In The News . . . . Federal Circuit Affirms $253,777 Fee Recovery Under Patent Fee-Shifting Statute Where Plaintiff Failed To Introduce Admissible Evidence Of Infringement

 

Highmark/Octane Recent Decisions Did Not Require Remand.

     In our “In the News” post of September 8, 2014, we explored a recent Federal Circuit decision—Highmark, Inc. v. Allcare Health Mgt. System, Inc.–remanding a fee recovery for reconsideration after SCOTUS’ 2014 Highmark/Octane decisions.

     However, Homeland Housewares, LLC v. Hastie2Market, LLC, No. 2013-1537 (Fed. Cir. Sept. 8, 2014) (nonprecedential) demonstrates that not all fee recoveries under 35 U.S.C. § 285 will be remanded under Highmark/Octane.
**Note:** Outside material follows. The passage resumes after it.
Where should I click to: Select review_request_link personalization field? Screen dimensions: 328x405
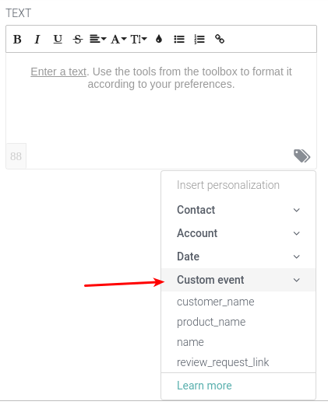point(223,362)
In this one, plaintiff sued defendant maker of the Magic Bullet product (a food blender with plastic cup attachments) for infringement, with the defense obtaining summary judgment based on plaintiff’s repeated failure to provide admissible evidence of infringement. The district judge awarded the defense $253,777 in fees based on the failure to provide admissible evidence, but did not award fee work for unsuccessful invalidity motion efforts.

     The Federal Circuit affirmed, finding the fee recovery complied with Highmark/Octane and was no abuse of discretion given the failure to produce admissible evidence of infringement/given the district court’s apportionment of fees.